Re: [Dri-devel] The next round of texture memory management...

Jens Owen Fri, 17 Jan 2003 09:48:23 -0800

Ian,

I had a chance to read your ideas on memory managment last night. First off, I'd like to thank you for doing a very good job of collecting requirements and then seperating out your ideas for implementation. This level of discipline really helps me understand where you are constrained by requirements vs. where you are exploring solutions.

As you address the very complex issue of virtualizing graphics subsystem resources, I'm going to attempt to influence your thinking to include the concept of a 3D desktop compositing engine. You've make references to capabilities that Apple is supporting, yet to me the ultimate challenge that the Apple desktop paradigm provides today is the 3D and composoting effects they are doing with Genie bottle window iconfication and multilevel window transparancy. Starting to address these capabilities in open source will put additional requirements on the resource management requirements.

Ian Romanick wrote:

What follows is the collected requirements for the new DRI memory manager. This list is the product of several discussions between Brian, Keith, Allen, and myself several months ago. After the list, I have included some of my thoughts on the big picture that I see from these requirements.

1. Single-copy textures

Right now each texture exists in two or three places. There is a copy in on-card or AGP memory, in system memory (managed by the driver), and in application memory. Any solution should be able to eliminate one or two of those copies.

If the driver-tracked copy in system memory is eliminated, care must be taken when the texture needs to be removed from on-card / AGP memory. Additionally, changes to the texture image made via glCopyTexImage must not be lost.

It may be possible to eliminate one copy of the texture using APPLE_client_storage. A portion of this could be done purely in Mesa. If the user supplied image matches the internal format of the texture, then the driver can use the application's copy of the texture in place of the driver's copy.

Modulo implementation difficulties, it may even be possible to use the pages that hold the texture as backing store for a portion of the AGP aperture. The is the only way to truly achieve single-copy textures. The implementation may prove too difficult on existing x86 systems to be worth the effort. This functionality is available in MacOS 10.1, so the same difficulties may not exist on Linux PPC.

Are the AGP aperture issues present for any AGP page swapping, or just for assigning new, random virutal memory pages? I was under the impression that preallocated AGP memory could be swapped in and out on the x86 platform. In other words, it would be difficult to dynamically map a user texture into the AGP aperature, but we could create a pool of AGP memory that was larger than the apperature and use the APPLE_client_storage extension to allocate space from that pool to the application.

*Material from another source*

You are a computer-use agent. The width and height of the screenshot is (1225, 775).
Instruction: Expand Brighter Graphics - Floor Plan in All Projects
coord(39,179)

2. Share texture memory among multiple OpenGL contexts

Texture memory is currently shared by all OpenGL contexts. That is, when an OpenGL context switch happens it is not necessary to reload all textures. The texture manager needs to continue to use a paged memory model (as opposed to a segmented memory model).

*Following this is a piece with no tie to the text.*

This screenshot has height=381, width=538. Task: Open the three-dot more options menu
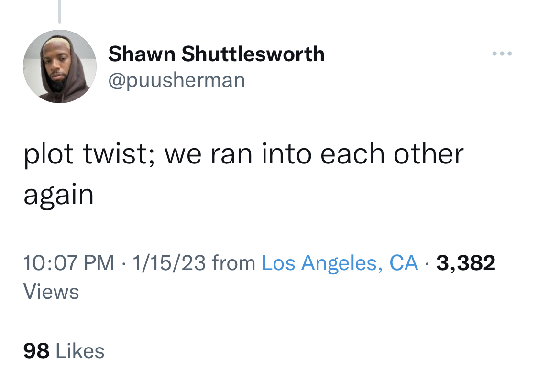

3. Accommodate other OpenGL buffers

The allocator should also be used for allocating vertex buffers, render targets (pbuffers, back-buffers, depth-buffers, etc.), and other buffers. This can be useful beyond supporting SGIX_pbuffer, ARB_vertex_array_objects, and optimized display lists. Dynamically allocating per-context depth and back-buffers will allow multiple Z depths be used at a time (i.e., 16-bit depth-buffer for one window and 24-bit depth-buffer for another) and super-sampling FSAA.

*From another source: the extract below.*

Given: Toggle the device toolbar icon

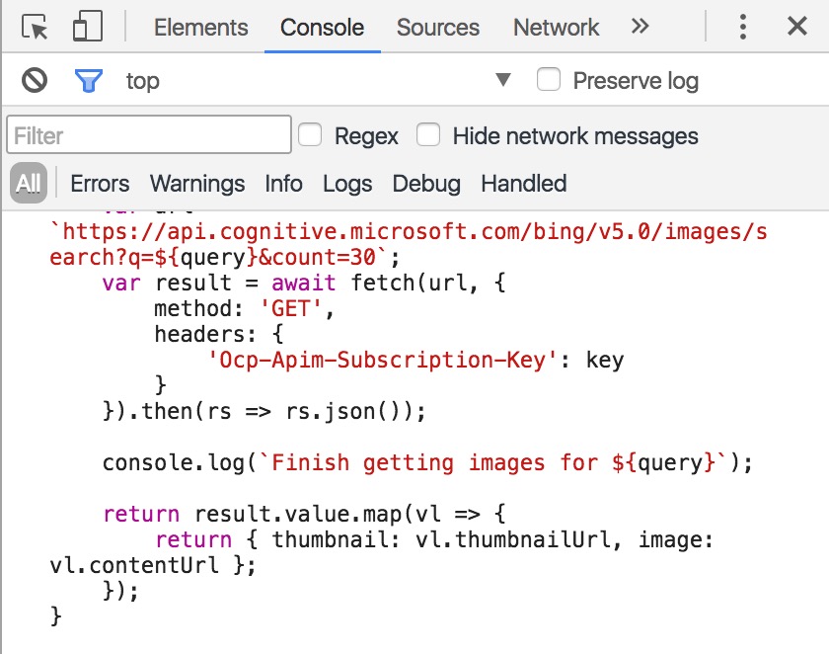Looking at the screenshot, I should coord(88,27).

For traditional 2D window systems, this requirement is sufficient in that you don't need to be able to truly provide an unlimited amount of private buffer space...rather when you run out of space, you can fall back to a method where memory is allocated from a single large buffer based on visible display pixels.

That said, a 3D compositing window system couldn't fall back on this method. Imagine N transparent windows all stacked on top of each other and each needing dedicated display resources in order to yield the correct final display results. Virtualizing an infinite number of color and alpha layers may not be possible in hardware alone, but software compositing can be prohibitively slow. Perhaps providing a large dedicated amount of resources to 3D compositing and virualizing all non visible resources could provide a reasonable solution. This implies that back buffers, depth buffers, pbuffers and super sampled buffers all need to be potentially swapped out when the rendering context is swapped out.

4. Support texture pseudo-render targets

Accelerating some OpenGL functions, such as glCopyTexImage, SGIS_generate_mipmaps, and ARB_render_texture, may require special support and consideration.

5. Additional AGP related issues

There may be cases where textures need to be moved back-and-forth between AGP and on-card memory. For example, a texture might reside in AGP memory, and an operation may be requested that requires that the texture be in on-card memory.

6. Additional texture formats and layouts

Compressed, 1D, 3D, cube map, and non-power-of-two textures need to be supported in addition to "traditional" 2D power-of-two textures.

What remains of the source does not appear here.